=== EXCERPTED TEXT ===

That too is quenched in the dust. Where do the great jewels of antiquity hide? But one is left at Anaradhapura more precious than rubies—the famous image of the Buddha seated alone in a forest glade, the true presentment of a God, to whom beneath his closed eyes eternity is visible and time the shadow of a dream. Around him surged once the clamour of a great city, around him now the growth of the forest, both to his vision alike—and nothing. Some wayfarer had laid a flower at his feet when I stood there, and a white tassel of the areca palm. The sun and moon circle before him in this lonely place and the centuries pass like seasons.
“Forgetful is green earth; the God alone
Remember everlastingly.”
The place is a village lost in the woods, but inexpressibly holy because it contains in its own temple the sacred Bodhi Tree which is an offshoot of that very Tree beneath which the Lord Buddha received the Perfect Wisdom. Ceylon desired this treasure, and they tried to break a branch from the Tree, but dared not, for it resisted the sacrilege. But the Princess Sanghamitta, in great awe and with trembling hand, drew a line of vermilion about the bough, and at that line it separated from the Tree, and the Princess planted it in perfumed earth in a golden vase, and so brought it, attended by honours human and superhuman, to Ceylon—to this place, where it still stands. It is believed to be 2230 years old.
With infinite reverence I was given two leaves, collected as they fell; and it is difficult to look on them unmoved if indeed this Tree be directly descended from the other, which sheltered the triumphant conflict with evil.
The city itself is drowned in the jungle. In the green twilight you meet a queen’s palace, with reeling pillars and fallen capitals, beautiful with carved moonstones, for so are called the steps of ascent. Or lost in tangle, a manger fifty feet long for the royal elephants, or a nobly planned bath for the queens, where it is but to close the eyes and dream that dead loveliness floating in the waters once so jealously guarded, now mirroring the wild woodways. A little creeper is stronger than all our strength, and our armies are as nothing before the silent legions of the grass.

===

#### WORK TO DO
A. Please repeat everything in the Ceylon passage from "That too is" down to "pass like seasons.", word for word.
B. Carry the Ceylon passage on past its last sentence.

=== DATA ENTRIES ===

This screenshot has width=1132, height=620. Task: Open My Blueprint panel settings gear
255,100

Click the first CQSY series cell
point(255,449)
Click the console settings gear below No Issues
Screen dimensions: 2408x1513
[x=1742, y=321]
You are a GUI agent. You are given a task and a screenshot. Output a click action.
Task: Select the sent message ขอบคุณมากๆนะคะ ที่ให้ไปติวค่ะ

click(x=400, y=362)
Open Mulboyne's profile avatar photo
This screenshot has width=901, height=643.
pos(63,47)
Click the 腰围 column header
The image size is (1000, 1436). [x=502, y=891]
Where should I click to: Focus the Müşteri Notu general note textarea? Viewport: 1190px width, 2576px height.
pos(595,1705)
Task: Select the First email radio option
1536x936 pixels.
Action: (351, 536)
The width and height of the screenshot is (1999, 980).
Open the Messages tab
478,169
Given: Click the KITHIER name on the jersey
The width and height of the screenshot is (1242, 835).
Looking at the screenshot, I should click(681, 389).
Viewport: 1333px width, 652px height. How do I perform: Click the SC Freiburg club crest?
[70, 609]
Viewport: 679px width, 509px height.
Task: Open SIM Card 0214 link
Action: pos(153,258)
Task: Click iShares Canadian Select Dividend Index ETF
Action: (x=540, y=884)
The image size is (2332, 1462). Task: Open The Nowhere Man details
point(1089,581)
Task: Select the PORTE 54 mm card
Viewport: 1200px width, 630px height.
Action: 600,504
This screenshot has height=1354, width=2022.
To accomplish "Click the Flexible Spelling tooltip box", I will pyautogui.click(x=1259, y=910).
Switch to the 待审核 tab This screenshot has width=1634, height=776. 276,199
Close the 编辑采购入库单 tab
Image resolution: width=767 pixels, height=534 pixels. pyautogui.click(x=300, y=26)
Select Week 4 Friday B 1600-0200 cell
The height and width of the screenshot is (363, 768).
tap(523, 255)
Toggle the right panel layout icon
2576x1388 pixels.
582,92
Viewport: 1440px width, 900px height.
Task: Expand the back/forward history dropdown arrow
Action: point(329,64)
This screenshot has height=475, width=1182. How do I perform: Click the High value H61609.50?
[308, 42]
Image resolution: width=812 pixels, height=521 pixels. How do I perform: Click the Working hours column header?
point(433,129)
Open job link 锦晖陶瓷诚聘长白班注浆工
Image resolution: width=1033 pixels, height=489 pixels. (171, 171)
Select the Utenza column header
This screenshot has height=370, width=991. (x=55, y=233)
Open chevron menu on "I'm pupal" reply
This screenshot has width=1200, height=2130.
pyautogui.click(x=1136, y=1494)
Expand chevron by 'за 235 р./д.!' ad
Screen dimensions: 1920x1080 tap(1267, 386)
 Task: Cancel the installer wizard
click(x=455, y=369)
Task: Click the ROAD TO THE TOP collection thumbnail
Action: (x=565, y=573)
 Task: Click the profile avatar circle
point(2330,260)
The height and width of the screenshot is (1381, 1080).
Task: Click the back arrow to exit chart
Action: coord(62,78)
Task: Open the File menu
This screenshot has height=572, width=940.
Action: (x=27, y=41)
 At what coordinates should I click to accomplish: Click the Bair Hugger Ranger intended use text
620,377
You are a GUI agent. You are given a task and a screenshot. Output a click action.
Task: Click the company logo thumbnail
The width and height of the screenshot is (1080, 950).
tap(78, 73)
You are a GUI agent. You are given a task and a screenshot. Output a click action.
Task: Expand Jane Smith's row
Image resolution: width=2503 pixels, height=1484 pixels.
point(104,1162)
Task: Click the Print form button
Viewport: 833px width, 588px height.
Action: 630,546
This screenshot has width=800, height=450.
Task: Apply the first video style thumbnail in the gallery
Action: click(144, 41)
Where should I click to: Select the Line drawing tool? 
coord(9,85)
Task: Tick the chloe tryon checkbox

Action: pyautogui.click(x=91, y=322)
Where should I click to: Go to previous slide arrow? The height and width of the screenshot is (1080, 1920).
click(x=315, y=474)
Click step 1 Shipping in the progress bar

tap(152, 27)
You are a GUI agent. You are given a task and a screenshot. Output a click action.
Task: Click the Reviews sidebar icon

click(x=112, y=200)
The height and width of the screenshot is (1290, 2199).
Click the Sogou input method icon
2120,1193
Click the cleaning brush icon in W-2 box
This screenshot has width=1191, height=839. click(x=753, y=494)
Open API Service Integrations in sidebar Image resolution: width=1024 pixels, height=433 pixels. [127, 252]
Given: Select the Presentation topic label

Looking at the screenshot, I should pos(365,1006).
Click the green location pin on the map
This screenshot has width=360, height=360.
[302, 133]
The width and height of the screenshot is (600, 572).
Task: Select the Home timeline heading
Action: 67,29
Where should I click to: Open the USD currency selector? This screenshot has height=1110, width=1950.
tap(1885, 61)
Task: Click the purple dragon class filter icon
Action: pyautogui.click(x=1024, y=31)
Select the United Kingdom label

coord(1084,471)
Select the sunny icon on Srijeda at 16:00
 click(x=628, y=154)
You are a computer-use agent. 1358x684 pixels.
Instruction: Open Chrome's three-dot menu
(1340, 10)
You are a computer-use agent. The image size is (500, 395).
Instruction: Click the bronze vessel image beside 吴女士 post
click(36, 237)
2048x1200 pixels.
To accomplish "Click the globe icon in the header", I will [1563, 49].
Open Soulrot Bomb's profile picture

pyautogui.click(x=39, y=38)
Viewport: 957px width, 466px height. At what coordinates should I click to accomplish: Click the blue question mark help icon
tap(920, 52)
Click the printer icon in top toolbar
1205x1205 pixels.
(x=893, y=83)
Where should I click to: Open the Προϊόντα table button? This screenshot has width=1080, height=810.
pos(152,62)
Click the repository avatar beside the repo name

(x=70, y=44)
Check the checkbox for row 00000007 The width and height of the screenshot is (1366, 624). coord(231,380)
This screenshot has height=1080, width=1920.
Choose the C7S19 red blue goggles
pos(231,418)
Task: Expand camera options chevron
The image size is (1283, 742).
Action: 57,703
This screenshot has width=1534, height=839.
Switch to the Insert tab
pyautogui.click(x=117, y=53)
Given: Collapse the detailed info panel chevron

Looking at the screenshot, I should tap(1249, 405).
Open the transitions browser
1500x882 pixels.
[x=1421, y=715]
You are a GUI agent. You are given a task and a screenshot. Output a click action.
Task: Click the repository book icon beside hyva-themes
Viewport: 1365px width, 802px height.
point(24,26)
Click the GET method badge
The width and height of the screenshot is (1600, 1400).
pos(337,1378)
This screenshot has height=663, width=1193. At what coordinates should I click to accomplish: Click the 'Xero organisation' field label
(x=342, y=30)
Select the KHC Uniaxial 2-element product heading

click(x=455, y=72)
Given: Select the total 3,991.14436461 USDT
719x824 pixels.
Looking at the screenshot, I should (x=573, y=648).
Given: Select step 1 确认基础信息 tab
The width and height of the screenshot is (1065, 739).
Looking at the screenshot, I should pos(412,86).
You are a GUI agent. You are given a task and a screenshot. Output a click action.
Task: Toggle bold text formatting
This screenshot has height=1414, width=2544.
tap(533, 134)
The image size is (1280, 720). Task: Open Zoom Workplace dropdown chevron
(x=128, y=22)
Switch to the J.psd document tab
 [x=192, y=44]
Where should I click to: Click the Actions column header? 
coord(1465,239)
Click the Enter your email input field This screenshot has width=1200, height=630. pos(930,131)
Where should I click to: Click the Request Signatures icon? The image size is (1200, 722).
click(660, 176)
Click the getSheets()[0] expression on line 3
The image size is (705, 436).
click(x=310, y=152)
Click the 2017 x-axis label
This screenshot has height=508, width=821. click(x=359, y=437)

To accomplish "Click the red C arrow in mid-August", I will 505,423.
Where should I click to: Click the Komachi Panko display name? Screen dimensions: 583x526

===

#### RESPONSES
A.
That too is quenched in the dust. Where do the great jewels of antiquity hide? But one is left at Anaradhapura more precious than rubies—the famous image of the Buddha seated alone in a forest glade, the true presentment of a God, to whom beneath his closed eyes eternity is visible and time the shadow of a dream. Around him surged once the clamour of a great city, around him now the growth of the forest, both to his vision alike—and nothing. Some wayfarer had laid a flower at his feet when I stood there, and a white tassel of the areca palm. The sun and moon circle before him in this lonely place and the centuries pass like seasons.

B.
Later, I stood before the image of that Buddha who is to come—who in the Unchanging awaits his hour; Maitreya, the Buddha of Love. A majestic figure, robed like a king, for he will be royal. In his face, calm as the Sphinx, must the world decipher its hope, if it may. Strangely enough, in most of his images this Saviour who shall come is seated like a man of the West, and many learned in the faith believe that this Morning Star shall rise in the West. May he come quickly!
I set out one day for Mihintale, in a world of dewy, virginal loveliness, washed with morning gold, the sun shooting bright arrows into the green shade of the trees, a cloud of butterflies radiant as little flower angels going with me. One splendour, rose-red, velvet-black, alighted with quivering wings on the mouse-grey shoulder of the meek little bull who drew my cart and so went with us.
I was glad that my companion should be a devout Buddhist, for his reverence and delight in the beauty of his faith taught me many things. We climbed up through trees so still that the rustling of their shadows on the ground might have been audible, and as we went he told me a very ancient Buddhist story which must have reached the Island with the Apostle Mahinda, son of the high Emperor Ashoka, who brought the faith from his father’s court in India. Ashoka is one of the great world-rulers, the Constantine of the Buddhist teaching and himself a devout disciple. This story is a Jataka or Birth Story of the Lord, one of those to which I have already alluded, as conveying moral teaching (and often much folk lore), and this is called “The Dancing Peacock.”
“Thus have I heard. In the old days the Blessed Buddha sat at Jetavana, and they told him of a monk who had become drowned in luxury, eating, drinking and adorning his person with magnificence, so that he cared nothing for the faith. And at last they brought him before the Lord that he might be admonished. And the Perfect One said:
“ ‘Is it true, monk, that despising all nobility you have surrendered yourself to idle luxury?’
“And without waiting to hear a word more the monk flew into a violent anger, and tearing off his magnificent robe he stood naked before the Master, crying:
“ ‘Then, if you like not my robes, this is the way I will go about!’
“So the bystanding monks cried out: ‘Shame, Shame!’ and in a fury he rushed from the hall and returned to the condition of a layman. And the Lord said:
“ ‘Not only now, O monks, has this man lost the Jewel of the faith by immodesty but it was also with him in a former life. Hear the story of the Dancing Peacock.
“ ‘Very long ago in the first age of the world, the birds chose the Golden Bird to be their King. Now the Golden Bird had a daughter, most beautiful to see, and he gave her her choice of a husband, after the ancient manner of India, calling together all the birds of the Himalaya. And he sent for his daughter, saying: “Now come and choose!” And looking she saw the Peacock with a neck of gold and emeralds and a train of spread jewels, and instantly she said: “Let this be my husband!”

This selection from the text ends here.